It's hard to pass up those delicious fast-food fries or refuse to buy our favorite packaged cookies or doughnuts. But with many restaurants switching to alternative cooking oils—voluntarily or otherwise, it looks like trans fats are finally on their way out.

What Kind of Fats Should we Eat?

The bottom line is that the body needs dietary fat. Fat is a source of energy, it allows the proper function of cells and the nervous system, and fat is required for the proper absorption of certain vitamins. Fat also helps us maintain healthy hair and skin, and insulates us from the cold. Nonetheless, we should probably limit our fat intake to no more than 30-35 percent of daily calories. Anything lower than 20 percent, however, is unhealthy. Most of that fat should be unsaturated. Use liquid oils over solid fats in cooking. In general, we should choose low-fat dairy products, and the leanest cuts of meat and poultry.

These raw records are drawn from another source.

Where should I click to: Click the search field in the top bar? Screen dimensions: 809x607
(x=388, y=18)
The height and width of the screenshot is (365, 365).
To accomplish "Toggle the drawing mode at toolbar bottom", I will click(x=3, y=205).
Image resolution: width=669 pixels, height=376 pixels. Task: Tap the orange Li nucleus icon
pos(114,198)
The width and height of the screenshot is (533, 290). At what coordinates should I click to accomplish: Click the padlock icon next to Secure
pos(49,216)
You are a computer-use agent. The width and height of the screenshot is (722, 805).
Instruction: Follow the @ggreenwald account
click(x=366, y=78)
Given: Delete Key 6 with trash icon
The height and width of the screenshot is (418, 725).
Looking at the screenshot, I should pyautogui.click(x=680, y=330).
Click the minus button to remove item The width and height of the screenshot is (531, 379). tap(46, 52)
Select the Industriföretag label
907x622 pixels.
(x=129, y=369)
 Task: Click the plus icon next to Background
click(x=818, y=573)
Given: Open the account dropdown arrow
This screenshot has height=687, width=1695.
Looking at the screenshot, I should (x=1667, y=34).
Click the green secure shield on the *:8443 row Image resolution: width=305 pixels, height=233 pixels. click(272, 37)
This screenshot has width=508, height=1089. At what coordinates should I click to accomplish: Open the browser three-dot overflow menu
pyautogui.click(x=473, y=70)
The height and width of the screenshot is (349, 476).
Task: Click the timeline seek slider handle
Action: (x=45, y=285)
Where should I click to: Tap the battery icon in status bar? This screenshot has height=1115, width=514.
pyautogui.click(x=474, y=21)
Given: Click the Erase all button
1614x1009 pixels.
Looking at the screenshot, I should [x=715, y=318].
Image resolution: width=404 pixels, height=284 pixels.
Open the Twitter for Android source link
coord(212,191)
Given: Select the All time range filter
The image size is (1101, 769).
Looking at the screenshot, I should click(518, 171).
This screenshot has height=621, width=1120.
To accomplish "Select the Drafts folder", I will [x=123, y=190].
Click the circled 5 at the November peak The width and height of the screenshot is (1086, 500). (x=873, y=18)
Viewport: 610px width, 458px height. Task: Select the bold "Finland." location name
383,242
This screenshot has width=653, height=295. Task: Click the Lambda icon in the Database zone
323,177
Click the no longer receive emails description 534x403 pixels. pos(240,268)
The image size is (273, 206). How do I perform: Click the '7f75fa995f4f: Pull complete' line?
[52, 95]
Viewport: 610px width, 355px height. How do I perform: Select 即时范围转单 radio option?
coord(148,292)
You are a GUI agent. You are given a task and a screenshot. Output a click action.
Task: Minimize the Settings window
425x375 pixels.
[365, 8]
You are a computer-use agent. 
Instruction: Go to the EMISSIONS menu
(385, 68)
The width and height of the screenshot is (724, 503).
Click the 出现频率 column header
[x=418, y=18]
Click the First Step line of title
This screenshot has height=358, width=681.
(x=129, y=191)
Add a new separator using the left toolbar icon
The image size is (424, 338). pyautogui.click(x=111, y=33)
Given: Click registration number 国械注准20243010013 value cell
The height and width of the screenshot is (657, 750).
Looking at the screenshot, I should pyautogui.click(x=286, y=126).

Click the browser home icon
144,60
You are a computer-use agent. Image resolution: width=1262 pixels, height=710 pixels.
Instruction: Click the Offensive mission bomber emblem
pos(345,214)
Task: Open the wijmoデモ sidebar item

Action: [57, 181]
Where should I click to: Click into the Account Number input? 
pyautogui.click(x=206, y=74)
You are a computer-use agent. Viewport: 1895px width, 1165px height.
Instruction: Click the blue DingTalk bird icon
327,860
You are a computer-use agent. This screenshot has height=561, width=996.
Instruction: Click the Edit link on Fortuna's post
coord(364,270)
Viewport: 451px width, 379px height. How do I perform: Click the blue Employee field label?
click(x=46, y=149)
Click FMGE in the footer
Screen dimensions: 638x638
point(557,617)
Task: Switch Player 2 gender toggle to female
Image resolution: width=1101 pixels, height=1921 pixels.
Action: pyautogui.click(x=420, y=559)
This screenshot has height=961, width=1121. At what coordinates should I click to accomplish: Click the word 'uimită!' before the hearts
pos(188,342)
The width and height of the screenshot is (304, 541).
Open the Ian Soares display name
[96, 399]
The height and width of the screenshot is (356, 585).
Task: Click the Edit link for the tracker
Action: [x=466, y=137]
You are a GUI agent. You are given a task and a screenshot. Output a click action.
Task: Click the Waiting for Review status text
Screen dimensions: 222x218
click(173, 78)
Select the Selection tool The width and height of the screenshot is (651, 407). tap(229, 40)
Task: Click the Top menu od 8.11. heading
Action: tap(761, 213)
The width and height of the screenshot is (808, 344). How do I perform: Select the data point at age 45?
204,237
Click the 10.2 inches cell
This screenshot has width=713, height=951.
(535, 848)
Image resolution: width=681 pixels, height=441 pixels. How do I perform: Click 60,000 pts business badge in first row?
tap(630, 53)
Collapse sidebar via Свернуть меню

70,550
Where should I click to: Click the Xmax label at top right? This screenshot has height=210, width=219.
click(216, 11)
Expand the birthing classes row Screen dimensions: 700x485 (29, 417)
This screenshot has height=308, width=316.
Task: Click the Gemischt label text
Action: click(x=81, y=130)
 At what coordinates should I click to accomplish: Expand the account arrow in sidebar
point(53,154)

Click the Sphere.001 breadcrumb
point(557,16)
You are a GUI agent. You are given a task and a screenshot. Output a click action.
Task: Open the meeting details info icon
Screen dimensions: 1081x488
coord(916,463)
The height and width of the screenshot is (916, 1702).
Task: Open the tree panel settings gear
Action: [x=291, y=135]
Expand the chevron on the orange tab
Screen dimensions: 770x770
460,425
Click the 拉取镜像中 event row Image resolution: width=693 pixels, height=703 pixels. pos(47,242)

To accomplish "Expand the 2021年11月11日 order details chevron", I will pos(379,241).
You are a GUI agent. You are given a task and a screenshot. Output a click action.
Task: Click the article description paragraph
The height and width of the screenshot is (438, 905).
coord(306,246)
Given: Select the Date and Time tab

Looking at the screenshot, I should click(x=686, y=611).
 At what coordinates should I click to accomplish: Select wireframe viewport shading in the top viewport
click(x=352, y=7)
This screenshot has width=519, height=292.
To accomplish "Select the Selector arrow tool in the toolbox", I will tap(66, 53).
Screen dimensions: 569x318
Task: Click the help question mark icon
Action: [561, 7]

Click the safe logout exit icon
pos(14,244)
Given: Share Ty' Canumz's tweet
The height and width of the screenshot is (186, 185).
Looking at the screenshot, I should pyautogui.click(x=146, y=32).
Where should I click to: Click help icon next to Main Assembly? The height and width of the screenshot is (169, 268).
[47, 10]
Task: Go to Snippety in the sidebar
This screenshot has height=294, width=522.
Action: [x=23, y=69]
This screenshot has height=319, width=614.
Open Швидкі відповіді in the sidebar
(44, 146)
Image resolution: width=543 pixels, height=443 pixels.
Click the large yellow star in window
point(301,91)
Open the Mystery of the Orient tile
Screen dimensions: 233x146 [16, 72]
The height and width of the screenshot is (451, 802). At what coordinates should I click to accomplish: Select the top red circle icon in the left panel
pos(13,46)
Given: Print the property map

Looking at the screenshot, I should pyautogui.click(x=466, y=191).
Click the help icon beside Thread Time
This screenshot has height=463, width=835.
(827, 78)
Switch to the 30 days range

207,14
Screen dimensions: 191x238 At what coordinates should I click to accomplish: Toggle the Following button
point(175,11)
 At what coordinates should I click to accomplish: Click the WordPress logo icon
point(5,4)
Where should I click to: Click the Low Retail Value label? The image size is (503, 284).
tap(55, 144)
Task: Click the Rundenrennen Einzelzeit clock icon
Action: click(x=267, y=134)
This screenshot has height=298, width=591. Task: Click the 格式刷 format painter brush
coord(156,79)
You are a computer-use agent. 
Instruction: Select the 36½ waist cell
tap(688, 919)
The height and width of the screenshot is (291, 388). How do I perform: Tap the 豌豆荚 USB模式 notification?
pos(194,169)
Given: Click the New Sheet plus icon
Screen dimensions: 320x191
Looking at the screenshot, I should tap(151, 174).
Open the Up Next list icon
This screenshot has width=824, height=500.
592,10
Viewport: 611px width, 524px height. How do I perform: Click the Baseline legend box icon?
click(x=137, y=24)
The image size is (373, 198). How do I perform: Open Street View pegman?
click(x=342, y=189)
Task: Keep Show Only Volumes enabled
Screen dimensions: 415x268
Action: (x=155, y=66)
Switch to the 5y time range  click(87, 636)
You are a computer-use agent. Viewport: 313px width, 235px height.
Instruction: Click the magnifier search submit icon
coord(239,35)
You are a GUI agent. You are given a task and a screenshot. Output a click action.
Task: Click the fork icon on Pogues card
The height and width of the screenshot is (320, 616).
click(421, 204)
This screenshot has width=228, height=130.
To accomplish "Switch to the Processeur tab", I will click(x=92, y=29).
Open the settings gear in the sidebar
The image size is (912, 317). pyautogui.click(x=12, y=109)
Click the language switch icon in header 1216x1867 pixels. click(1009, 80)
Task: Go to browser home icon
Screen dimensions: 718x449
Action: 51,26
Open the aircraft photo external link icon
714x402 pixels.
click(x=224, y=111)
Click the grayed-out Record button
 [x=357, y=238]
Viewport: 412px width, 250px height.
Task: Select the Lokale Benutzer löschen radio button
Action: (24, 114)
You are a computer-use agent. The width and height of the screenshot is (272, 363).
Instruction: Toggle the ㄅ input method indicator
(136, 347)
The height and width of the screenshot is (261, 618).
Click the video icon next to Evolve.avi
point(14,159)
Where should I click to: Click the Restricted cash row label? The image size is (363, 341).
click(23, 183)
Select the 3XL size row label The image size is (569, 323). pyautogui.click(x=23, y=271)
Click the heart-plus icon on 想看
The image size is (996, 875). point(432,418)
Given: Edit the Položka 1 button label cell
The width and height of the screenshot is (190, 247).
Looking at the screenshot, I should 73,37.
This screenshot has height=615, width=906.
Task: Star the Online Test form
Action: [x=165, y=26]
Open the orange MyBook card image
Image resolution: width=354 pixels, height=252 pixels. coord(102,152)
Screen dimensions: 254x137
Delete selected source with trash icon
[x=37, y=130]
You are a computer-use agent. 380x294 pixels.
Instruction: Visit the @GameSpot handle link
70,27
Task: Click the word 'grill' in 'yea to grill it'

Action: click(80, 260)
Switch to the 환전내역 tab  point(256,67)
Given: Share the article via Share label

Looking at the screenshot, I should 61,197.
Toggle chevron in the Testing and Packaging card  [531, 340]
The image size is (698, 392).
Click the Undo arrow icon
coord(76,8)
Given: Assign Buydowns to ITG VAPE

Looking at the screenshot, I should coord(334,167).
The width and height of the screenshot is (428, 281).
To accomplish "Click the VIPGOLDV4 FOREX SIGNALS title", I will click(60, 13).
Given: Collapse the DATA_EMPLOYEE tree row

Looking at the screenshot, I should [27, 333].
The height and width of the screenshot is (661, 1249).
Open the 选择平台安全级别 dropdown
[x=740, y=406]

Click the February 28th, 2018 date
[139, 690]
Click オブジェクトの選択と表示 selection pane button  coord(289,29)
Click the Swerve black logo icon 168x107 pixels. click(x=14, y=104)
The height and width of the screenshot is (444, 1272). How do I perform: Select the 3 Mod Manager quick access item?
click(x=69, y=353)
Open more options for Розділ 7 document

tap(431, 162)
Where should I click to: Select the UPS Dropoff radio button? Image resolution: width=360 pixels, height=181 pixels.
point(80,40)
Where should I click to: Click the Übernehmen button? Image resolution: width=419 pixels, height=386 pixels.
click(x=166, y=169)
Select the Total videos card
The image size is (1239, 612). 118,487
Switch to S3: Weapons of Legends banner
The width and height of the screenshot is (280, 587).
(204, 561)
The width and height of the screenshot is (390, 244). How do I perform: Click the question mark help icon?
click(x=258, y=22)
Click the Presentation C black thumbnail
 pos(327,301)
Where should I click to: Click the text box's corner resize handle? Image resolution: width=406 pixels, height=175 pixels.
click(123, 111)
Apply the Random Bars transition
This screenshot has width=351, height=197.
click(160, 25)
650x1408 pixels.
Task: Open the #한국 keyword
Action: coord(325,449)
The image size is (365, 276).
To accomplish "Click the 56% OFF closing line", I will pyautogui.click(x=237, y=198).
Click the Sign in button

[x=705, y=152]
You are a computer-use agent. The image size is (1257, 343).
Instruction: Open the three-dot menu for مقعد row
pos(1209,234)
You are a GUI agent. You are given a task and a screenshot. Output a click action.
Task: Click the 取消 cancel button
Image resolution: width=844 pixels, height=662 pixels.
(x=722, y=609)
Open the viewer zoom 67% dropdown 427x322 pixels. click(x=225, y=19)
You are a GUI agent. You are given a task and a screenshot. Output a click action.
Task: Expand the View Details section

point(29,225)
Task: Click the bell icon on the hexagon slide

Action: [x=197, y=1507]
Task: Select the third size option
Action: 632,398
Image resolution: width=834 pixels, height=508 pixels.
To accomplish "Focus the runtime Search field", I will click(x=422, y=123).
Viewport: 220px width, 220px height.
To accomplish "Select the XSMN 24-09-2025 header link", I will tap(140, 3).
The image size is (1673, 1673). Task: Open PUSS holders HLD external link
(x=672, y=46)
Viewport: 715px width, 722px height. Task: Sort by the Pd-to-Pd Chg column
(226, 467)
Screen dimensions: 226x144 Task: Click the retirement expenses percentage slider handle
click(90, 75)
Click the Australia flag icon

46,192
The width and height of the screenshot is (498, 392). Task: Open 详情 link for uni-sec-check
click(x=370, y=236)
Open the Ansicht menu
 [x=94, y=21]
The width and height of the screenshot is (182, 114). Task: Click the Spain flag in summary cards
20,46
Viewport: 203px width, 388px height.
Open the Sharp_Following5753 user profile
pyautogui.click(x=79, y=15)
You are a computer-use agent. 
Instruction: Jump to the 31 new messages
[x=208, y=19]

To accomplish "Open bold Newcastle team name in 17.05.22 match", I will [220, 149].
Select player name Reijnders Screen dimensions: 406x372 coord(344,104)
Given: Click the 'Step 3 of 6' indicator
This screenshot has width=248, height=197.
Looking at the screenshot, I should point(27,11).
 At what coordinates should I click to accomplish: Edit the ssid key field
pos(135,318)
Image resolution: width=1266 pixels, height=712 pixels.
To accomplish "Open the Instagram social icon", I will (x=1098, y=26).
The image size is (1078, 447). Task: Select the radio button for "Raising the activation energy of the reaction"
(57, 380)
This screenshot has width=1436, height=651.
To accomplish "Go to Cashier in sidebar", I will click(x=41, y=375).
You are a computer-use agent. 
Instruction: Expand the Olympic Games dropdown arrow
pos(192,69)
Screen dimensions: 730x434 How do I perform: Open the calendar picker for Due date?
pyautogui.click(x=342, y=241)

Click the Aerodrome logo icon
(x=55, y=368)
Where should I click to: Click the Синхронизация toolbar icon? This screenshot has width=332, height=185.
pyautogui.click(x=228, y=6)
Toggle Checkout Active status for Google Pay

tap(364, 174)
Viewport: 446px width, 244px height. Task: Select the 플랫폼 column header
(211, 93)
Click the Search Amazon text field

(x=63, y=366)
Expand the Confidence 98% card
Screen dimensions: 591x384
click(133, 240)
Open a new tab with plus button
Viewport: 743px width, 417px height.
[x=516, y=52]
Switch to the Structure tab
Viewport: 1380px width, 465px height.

We should eat fish (including fatty fish such as salmon) at least twice a week, and keep processed food and fast foods to an absolute minimum.

Finally, back to trans fats: even if a food label proudly touts 0g trans fats, it doesn't transform that food into a health food.

It means that the hydrogenated fat has been replaced by another kind of fat, often a saturated tropical fat, which may or may not be more beneficial.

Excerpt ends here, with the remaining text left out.